Directions for this task. Please reproduce the passage of the Las Vegas text below word for word, starting at "Here are some" and ending at "opened in April.".
== Source text
Here are some of the most exciting openings, changes, and must-dos across Las Vegas this spring and summer.
New hotels to check into
Fontainebleau Las Vegas
The 2023-opened Fontainebleau Las Vegas, on the Las Vegas Strip between Encore and Sahara, has 3,644 rooms and cost about $3.7 billion to build. The hotel opened last December and includes 76 suites—collectively branded as Fontainebleau Fleur de Lis—which occupy the top five floors of the 67-story tower and feature billiards tables, wellness rooms, and custom Italian bedding. It has nearly two dozen restaurants, including Alan Yau’s Chyna Club and Ethan Funke’s Mother Wol; its swanky pool deck, LIV Beach, opened in April.
Durango Casino & Resort
On the outskirts of the Las Vegas Valley, in the rapidly developing Durango neighborhood on the southwest side of the city, Durango Casino & Resort has proven to be a huge hit with the locals, who visit in droves every weekend. The 15-floor hotel tower has 209 modern and spacious rooms. The real draws, however, are the casino floor and the top-notch food choices, which include Nicco’s Prime Cuts & Fresh Fish steak house, upscale Mexican joint Mijo, and a food court named “Eat Your Heart Out” (it goes by EYHO) with several cult-favorites, such as the Ai Pono Hawaiian street food café.
====
== Data lines
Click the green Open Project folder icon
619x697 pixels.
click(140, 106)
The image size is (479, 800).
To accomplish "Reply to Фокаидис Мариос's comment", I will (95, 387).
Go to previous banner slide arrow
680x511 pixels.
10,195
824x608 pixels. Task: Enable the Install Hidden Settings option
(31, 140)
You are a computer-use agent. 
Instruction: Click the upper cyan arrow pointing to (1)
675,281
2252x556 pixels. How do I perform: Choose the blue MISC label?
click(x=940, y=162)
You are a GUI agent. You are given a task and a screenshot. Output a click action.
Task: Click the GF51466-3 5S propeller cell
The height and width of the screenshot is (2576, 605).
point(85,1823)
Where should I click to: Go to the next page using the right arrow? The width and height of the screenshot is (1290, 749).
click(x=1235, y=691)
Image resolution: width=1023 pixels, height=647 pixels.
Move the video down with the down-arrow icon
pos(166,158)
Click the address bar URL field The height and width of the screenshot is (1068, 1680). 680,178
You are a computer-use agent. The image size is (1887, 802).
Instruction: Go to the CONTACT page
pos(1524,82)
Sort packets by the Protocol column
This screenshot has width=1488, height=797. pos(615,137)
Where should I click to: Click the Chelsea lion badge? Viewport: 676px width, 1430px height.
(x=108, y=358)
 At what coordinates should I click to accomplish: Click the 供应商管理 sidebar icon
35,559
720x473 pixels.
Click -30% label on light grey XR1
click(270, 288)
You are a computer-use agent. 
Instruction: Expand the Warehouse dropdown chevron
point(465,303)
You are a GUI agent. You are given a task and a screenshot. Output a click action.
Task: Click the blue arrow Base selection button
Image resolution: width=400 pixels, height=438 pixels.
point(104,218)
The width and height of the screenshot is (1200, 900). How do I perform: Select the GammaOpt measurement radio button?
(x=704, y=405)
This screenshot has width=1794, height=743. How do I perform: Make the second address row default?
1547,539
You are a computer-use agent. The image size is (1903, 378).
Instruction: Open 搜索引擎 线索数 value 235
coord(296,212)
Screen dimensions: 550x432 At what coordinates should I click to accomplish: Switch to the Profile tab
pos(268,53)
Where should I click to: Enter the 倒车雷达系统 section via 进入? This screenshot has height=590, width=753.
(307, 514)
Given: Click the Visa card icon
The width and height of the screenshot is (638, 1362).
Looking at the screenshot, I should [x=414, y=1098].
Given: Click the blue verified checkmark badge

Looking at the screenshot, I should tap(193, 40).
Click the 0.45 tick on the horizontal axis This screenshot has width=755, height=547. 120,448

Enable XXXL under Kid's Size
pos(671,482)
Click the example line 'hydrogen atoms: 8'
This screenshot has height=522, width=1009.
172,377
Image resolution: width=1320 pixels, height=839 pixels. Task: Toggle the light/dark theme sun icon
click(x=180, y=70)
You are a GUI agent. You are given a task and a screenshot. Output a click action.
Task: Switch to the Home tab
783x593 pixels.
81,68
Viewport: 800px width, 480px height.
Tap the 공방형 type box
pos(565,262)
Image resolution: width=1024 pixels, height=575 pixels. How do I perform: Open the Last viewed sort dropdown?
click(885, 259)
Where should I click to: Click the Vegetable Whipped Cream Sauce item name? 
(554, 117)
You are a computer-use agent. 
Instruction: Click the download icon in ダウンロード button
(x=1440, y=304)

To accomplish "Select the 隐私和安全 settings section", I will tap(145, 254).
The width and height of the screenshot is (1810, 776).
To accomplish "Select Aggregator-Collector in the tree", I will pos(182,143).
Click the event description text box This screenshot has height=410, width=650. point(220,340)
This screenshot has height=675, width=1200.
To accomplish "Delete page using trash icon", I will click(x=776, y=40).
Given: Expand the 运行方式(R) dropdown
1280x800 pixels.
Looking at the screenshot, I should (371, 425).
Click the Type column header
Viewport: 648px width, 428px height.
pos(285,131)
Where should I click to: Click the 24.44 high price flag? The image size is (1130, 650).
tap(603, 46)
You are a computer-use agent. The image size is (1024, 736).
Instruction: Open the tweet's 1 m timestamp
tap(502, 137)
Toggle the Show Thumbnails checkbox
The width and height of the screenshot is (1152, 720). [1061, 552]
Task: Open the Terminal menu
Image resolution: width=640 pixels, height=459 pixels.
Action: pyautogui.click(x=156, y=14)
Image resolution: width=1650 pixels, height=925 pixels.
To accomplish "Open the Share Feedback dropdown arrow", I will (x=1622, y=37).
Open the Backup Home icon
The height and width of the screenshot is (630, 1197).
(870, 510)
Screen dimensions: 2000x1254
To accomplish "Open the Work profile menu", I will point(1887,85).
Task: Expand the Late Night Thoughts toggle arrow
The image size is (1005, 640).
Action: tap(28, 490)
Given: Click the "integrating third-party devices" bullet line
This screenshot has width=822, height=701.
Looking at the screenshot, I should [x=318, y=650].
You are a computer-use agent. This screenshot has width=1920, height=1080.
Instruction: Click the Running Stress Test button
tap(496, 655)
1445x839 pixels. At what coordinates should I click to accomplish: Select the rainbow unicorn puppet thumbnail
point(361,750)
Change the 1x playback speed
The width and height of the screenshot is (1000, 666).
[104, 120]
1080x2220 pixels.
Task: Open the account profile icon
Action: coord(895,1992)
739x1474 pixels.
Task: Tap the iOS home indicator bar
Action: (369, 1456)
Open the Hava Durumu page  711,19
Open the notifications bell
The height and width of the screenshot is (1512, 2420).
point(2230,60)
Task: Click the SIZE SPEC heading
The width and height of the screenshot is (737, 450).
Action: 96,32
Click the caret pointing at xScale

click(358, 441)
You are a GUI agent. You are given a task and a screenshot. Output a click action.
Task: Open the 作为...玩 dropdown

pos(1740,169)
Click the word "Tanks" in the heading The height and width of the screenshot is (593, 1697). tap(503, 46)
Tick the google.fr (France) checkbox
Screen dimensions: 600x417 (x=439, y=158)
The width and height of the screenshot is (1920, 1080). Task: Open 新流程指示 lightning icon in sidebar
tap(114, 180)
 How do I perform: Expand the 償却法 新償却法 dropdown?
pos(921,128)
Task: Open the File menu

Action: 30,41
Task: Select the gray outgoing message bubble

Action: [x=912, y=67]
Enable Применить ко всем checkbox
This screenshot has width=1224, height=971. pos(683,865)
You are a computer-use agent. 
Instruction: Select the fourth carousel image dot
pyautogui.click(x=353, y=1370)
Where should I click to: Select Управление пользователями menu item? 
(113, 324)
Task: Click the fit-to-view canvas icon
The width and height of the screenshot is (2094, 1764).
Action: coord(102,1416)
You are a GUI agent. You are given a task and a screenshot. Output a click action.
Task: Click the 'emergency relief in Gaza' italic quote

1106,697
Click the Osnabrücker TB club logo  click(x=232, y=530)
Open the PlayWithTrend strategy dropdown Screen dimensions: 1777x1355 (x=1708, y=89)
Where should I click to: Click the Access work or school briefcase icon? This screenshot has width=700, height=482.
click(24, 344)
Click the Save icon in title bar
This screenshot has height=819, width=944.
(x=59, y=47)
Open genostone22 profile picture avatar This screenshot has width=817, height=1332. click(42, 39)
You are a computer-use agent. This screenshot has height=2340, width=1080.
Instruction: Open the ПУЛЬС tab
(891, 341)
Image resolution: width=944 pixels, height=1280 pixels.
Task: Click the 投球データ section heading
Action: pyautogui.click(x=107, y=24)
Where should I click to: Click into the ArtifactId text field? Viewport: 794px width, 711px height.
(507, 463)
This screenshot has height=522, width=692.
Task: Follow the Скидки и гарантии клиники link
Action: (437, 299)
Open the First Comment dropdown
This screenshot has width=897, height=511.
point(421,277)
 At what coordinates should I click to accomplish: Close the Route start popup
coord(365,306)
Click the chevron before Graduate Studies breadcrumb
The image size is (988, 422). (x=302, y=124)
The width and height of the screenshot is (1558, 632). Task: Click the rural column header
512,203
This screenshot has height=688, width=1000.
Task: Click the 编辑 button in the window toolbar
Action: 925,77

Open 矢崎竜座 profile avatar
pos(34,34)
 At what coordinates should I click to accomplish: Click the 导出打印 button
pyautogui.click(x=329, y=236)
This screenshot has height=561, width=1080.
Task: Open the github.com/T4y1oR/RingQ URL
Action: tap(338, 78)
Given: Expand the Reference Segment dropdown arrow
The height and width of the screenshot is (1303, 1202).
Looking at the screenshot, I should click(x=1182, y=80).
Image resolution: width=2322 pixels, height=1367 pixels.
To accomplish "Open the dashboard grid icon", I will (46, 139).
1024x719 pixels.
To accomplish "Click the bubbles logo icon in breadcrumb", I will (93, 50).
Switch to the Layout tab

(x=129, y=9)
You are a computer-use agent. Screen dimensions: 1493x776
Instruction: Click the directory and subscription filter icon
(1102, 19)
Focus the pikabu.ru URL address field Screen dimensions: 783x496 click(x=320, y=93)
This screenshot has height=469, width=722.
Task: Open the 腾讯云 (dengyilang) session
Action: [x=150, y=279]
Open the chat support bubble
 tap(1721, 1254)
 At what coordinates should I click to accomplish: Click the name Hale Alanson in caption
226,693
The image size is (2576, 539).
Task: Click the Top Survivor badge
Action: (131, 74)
====
In response.
Here are some of the most exciting openings, changes, and must-dos across Las Vegas this spring and summer.
New hotels to check into
Fontainebleau Las Vegas
The 2023-opened Fontainebleau Las Vegas, on the Las Vegas Strip between Encore and Sahara, has 3,644 rooms and cost about $3.7 billion to build. The hotel opened last December and includes 76 suites—collectively branded as Fontainebleau Fleur de Lis—which occupy the top five floors of the 67-story tower and feature billiards tables, wellness rooms, and custom Italian bedding. It has nearly two dozen restaurants, including Alan Yau’s Chyna Club and Ethan Funke’s Mother Wol; its swanky pool deck, LIV Beach, opened in April.